In the conversation that followed, Ezra Klein noted that, while it wasn’t the point of the parable or the experiment, what was true of a stranger is true of the self. When he didn’t have time, when he didn’t pause for sabbath or reflection or white space or quiet, he didn’t notice his own needs very well either.
One point of sabbath rest is simply to have the space to see what’s actually needed in this world, whether in the life of a hurting stranger or friend or your own hurting self. So I hope as a new year begins you don’t fill it up with only obligations and goals, activities and resolutions. I hope there is a sabbath rhythm to the year to come, whatever that needs to look like in your life. And remember, it’s not only for your own sake. It’s for the sake of all the needs we just can’t see when we don’t have the time.
And if you like for your New Year’s resolutions to take the form of prayers, here’s one by Stanley Hauerwas that I’ve been trying and failing and trying again to live into for years. I think I’m going to give it yet another go in 2023.
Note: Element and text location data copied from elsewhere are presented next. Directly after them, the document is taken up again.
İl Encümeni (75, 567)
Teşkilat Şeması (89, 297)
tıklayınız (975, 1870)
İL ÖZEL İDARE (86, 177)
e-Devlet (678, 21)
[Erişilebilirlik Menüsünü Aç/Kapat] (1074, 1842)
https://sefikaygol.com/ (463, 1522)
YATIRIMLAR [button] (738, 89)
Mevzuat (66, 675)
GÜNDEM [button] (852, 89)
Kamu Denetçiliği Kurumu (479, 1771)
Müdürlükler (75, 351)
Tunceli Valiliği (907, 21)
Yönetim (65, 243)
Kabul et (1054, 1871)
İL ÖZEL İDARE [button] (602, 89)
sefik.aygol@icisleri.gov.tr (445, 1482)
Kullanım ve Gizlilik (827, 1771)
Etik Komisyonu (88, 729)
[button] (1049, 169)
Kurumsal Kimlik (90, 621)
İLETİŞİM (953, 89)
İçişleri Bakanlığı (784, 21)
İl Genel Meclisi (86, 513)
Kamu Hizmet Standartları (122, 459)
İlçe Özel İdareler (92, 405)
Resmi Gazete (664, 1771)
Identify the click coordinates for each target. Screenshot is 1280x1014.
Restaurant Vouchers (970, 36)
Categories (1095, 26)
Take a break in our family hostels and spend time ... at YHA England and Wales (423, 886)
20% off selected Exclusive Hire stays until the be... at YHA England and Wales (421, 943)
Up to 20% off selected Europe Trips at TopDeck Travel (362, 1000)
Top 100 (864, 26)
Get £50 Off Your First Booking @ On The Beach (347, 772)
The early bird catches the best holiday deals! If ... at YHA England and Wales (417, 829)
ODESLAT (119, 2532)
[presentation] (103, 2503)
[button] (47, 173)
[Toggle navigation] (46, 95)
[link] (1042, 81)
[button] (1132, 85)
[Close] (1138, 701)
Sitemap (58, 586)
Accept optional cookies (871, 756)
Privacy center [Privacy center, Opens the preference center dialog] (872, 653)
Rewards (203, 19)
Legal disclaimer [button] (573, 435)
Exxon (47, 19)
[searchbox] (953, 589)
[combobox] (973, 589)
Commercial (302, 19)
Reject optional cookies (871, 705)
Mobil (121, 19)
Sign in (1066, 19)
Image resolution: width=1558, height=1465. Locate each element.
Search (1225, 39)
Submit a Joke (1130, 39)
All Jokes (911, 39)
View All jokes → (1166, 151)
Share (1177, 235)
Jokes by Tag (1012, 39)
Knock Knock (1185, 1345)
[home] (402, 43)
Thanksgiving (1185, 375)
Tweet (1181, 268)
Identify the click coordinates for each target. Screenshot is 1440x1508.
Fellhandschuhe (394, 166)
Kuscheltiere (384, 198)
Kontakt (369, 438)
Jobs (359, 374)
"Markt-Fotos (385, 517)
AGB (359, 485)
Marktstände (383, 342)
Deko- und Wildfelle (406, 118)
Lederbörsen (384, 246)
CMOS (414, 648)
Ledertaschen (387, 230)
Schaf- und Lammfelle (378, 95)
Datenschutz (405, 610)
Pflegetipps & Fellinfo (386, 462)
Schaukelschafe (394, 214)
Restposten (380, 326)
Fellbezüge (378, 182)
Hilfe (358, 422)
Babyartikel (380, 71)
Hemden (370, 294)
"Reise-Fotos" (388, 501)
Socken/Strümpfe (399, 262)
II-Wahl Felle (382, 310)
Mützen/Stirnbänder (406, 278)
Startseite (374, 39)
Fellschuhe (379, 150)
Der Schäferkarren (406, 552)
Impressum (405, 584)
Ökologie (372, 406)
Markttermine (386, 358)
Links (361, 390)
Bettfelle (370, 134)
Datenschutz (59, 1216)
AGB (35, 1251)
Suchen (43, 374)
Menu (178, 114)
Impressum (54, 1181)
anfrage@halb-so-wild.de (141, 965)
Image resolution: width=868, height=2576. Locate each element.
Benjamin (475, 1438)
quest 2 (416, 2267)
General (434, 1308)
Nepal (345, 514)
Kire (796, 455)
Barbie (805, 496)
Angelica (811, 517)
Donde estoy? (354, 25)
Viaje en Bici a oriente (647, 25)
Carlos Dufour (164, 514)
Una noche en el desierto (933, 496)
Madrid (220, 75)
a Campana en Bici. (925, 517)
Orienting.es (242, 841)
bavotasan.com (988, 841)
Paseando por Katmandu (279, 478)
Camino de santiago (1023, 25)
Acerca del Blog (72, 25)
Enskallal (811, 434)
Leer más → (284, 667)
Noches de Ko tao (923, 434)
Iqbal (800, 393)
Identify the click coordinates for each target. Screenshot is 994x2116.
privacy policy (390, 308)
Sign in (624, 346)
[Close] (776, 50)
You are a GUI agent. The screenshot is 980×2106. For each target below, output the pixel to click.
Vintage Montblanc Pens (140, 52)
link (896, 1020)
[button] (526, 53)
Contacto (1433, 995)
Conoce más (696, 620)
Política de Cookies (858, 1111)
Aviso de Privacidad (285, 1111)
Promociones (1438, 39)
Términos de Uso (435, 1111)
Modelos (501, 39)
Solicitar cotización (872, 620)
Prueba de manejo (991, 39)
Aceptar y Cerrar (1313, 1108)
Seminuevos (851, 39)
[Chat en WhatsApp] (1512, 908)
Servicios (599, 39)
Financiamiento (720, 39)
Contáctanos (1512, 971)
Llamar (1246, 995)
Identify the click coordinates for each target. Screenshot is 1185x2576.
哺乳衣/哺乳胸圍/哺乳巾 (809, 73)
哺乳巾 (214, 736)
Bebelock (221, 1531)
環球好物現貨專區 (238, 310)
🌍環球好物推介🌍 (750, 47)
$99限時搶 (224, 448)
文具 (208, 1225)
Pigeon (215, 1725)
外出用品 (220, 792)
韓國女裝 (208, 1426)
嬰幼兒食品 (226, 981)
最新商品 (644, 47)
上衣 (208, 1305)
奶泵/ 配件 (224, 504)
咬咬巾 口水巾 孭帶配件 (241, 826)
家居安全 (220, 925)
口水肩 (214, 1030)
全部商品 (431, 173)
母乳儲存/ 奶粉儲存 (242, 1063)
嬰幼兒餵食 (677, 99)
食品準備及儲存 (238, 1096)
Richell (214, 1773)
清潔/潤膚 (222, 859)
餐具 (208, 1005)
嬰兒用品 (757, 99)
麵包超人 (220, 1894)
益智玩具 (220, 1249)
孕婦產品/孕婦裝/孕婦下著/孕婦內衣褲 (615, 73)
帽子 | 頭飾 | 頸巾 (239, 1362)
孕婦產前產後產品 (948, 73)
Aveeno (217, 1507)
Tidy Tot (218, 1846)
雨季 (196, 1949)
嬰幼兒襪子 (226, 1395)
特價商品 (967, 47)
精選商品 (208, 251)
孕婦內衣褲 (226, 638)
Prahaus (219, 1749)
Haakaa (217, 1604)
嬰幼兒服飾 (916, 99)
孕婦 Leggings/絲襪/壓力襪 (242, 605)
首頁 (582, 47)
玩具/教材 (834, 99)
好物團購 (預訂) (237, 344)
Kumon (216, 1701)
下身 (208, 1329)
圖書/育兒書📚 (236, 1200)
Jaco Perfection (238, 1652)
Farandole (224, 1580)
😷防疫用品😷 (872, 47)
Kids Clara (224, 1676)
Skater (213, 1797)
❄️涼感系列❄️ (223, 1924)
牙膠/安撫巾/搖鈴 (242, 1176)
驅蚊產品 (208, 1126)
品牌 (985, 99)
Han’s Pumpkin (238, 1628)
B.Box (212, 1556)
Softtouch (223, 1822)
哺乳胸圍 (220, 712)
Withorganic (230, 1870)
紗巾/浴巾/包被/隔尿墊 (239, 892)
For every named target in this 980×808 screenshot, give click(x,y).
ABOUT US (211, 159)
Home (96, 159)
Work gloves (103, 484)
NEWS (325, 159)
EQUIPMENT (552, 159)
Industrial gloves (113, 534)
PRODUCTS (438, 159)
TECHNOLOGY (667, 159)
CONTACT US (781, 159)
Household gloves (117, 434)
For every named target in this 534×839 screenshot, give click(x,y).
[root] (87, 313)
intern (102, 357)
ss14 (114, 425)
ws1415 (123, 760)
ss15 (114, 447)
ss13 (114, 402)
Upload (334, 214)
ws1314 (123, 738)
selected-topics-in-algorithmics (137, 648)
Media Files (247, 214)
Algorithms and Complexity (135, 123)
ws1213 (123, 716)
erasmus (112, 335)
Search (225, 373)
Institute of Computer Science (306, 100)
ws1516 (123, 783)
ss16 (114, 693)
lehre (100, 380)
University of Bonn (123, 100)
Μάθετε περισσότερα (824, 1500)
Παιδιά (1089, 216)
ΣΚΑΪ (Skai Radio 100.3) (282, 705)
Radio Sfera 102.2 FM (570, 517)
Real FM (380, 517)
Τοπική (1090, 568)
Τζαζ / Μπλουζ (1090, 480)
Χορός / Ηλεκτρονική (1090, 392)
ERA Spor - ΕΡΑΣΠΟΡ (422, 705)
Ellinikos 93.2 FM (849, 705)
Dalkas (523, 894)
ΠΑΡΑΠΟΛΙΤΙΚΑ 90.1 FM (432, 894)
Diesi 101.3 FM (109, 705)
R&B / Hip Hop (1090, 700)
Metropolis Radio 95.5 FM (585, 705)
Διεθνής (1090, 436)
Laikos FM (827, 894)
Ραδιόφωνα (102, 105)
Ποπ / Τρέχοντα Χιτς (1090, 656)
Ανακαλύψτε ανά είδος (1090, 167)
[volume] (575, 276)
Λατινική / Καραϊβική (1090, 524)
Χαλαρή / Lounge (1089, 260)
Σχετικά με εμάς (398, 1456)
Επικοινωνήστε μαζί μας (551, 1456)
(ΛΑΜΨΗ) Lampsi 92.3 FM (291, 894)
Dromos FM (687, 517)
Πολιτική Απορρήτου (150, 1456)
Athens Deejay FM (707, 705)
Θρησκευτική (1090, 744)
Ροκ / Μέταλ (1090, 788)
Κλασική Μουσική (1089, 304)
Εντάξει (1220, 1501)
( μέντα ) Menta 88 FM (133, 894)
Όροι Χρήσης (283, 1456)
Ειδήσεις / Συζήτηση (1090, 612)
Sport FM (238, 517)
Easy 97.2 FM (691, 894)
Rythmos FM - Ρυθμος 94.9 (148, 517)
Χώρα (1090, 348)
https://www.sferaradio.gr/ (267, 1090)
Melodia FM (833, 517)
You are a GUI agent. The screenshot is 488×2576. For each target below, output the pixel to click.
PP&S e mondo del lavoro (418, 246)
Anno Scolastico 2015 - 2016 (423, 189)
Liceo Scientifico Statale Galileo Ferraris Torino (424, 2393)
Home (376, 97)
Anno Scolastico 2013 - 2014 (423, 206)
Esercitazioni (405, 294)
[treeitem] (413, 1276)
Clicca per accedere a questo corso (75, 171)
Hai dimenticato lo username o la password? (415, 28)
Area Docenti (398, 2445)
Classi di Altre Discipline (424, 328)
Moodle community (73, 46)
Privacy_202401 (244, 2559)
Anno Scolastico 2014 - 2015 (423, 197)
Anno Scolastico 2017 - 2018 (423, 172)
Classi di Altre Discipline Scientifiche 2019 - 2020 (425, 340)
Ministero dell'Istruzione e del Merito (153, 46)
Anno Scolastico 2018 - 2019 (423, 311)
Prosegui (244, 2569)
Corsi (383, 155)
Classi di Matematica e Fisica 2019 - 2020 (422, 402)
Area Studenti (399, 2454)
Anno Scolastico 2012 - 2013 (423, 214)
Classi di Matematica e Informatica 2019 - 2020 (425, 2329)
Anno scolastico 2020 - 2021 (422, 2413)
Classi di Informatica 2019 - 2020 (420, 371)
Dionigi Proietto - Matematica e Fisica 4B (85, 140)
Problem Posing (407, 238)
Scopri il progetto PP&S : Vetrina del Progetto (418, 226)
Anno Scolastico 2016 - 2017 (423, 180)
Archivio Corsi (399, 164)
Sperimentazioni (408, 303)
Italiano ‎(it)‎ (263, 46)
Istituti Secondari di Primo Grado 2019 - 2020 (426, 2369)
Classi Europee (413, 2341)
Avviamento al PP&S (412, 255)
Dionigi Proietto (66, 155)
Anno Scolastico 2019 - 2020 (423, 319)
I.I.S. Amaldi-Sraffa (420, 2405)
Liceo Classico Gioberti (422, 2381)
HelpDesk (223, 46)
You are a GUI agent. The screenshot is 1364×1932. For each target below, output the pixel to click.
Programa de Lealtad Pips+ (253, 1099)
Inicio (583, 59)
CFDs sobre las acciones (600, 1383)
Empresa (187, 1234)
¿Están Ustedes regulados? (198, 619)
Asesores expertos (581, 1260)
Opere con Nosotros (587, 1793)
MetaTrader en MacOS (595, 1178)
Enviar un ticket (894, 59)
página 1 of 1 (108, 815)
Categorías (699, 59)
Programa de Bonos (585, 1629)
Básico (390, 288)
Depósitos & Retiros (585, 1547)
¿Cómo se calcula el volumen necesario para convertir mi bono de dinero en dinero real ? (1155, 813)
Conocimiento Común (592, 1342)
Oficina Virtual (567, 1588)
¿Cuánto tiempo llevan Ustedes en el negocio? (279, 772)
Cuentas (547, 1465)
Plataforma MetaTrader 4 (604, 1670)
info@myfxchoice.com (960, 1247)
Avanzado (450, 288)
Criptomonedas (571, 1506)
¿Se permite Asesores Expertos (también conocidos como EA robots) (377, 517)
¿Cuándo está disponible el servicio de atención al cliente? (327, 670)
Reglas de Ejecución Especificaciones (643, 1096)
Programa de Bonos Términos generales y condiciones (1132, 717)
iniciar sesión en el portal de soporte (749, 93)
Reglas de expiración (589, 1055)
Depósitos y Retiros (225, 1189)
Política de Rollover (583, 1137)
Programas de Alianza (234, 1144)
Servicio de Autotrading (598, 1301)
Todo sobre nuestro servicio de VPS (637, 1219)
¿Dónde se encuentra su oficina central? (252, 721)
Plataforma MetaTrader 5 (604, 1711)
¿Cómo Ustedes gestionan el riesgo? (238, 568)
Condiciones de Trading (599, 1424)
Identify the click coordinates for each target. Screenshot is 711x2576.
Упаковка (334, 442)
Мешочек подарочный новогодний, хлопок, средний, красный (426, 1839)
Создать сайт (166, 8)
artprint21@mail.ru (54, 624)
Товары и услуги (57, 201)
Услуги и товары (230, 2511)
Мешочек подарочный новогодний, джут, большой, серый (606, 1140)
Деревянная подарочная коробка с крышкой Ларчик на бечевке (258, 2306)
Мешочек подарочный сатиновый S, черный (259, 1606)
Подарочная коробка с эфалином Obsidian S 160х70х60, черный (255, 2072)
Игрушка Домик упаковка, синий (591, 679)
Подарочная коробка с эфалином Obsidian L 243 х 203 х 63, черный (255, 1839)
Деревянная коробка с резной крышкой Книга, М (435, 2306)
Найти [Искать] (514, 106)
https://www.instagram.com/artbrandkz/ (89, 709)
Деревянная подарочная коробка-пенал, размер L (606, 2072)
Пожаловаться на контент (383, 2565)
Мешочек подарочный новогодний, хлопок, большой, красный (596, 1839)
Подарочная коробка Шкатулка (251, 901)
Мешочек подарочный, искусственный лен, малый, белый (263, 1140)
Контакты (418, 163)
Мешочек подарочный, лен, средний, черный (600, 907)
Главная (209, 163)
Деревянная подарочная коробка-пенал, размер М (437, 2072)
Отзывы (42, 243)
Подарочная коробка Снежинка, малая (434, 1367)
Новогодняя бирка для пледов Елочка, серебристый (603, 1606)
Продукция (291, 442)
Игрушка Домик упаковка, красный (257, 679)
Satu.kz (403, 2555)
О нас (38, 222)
End of all our beginnings, Lord of time, who alone makes time a gift, remind us we are creatures with a beginning. We confess we often forget we are your timeful creatures. We fear the forgetfulness our death beckons. We are driven frantically to work, thinking we can ensure we will not be forgotten, ensure our own place in time. How silly we must look to you, ants building anthills to no purpose. Help us take joy and rest in your time, Eucharistic time, a time redeemed through Jesus’ resurrection, that we can rest easy in our dying. You have given us all the time in the world. May we take pleasure in it. Amen.